### What to work on
Render each line of the items below as one string in a JSON list, omitting blank lines and leaving out the pictures.

◆ ◆ ◆ ◆ ◆ ◆ ◆

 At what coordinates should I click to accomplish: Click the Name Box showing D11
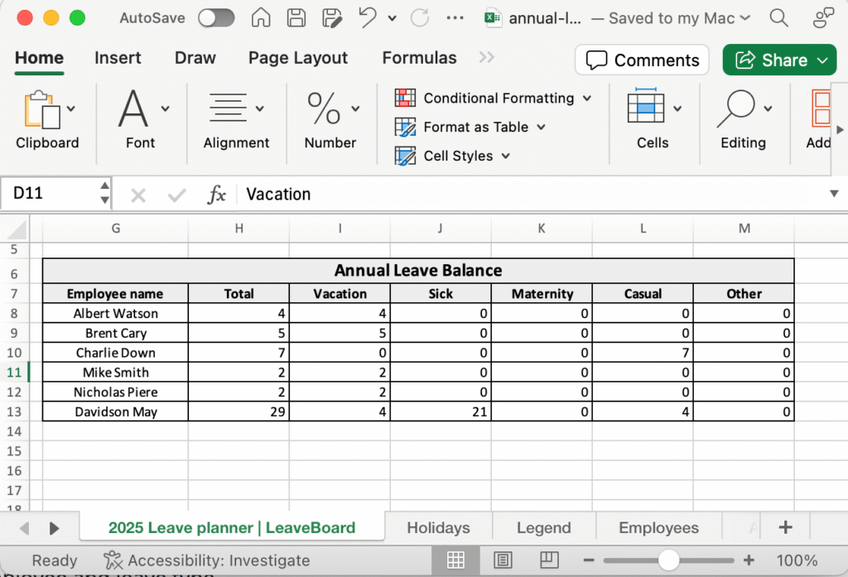(50, 194)
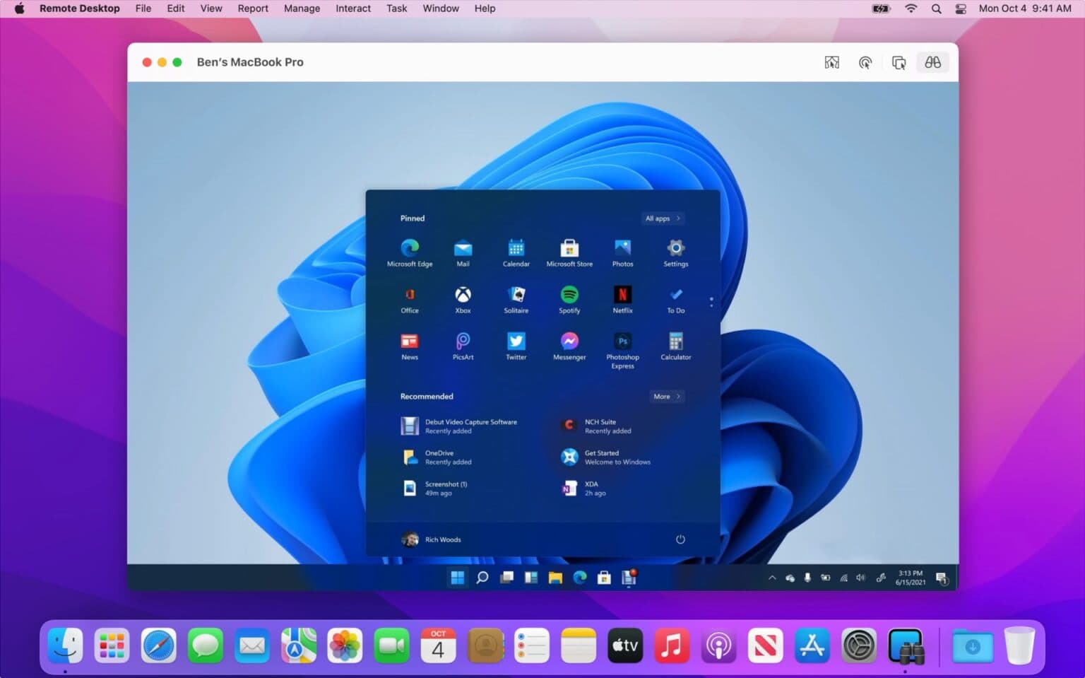Toggle the control mode toolbar button

(x=865, y=62)
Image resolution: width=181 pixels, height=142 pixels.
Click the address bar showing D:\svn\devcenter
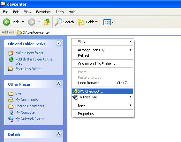pyautogui.click(x=98, y=32)
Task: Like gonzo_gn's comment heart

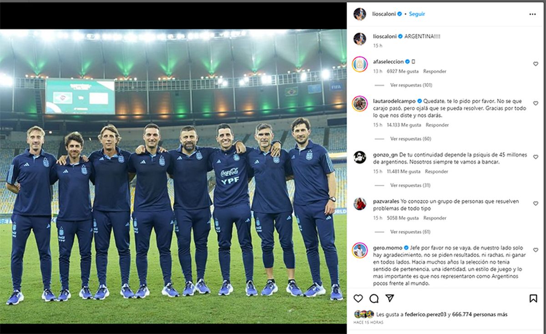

◆ ◆ ◆ ◆ ◆ ◆ ◆

### Task result
[
  " At what coordinates should I click to accomplish: Click the Name Box showing D11",
  "(50, 194)",
  "Toggle the control mode toolbar button",
  "(x=865, y=62)",
  "Image resolution: width=181 pixels, height=142 pixels.",
  "Click the address bar showing D:\\svn\\devcenter",
  "pyautogui.click(x=98, y=32)",
  "Task: Like gonzo_gn's comment heart"
]